Photonic Generation of 30 GHz Bandwidth Stepped-Frequency Signals for Radar Applications

Abstract

Wideband microwave signals with high time-frequency linearity for high-resolution radar applications can be optically generated using high-speed electronic waveform generators. Frequency-shifting modulation in an optical cavity provides an attractive approach to generate broadband microwave signals with reduced complexity requiring only MHz-level electronics. However, the in-loop signal instability and inter-pulse interference usually cause amplitude fluctuations, leading to limited signal-to-noise ratio and signal bandwidth.

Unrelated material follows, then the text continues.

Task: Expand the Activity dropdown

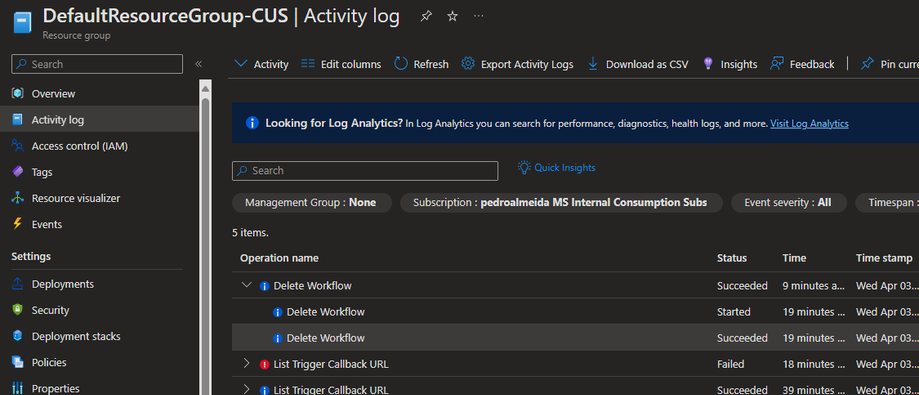Action: point(261,64)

Here, we overcome these challenges and demonstrate, for the first time, the photonic generation of 30-GHz-wide stepped-frequency (SF) signals with 100 MHz frequency steps defined by an MHz-level electrical oscillator. We achieved this performance by mitigating the in-loop polarization scrambling and inter-pulse interference using a polarization-maintaining cavity and a high-extinction optical switch. This allows stable consecutive acousto-optic frequency-shifting modulation that significantly improves the signal-to-noise ratio. While achieving a bandwidth surpassing the state-of-the-art demonstrations based on wideband electronics, our approach alleviates the necessity for high-speed signal generators or wideband tunable lasers. To exemplify the utility, we systematically evaluate the signal quality and show its applications in radar imaging compared to those using electrical waveform generators.